__Instructions to follow__: Output all the data exactly.

__Material to process__:

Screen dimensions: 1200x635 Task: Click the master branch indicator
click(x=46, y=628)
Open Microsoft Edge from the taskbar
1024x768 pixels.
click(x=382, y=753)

__Answer to this task__:
Screen dimensions: 1200x635 Task: Click the master branch indicator
click(x=46, y=628)
Open Microsoft Edge from the taskbar
1024x768 pixels.
click(x=382, y=753)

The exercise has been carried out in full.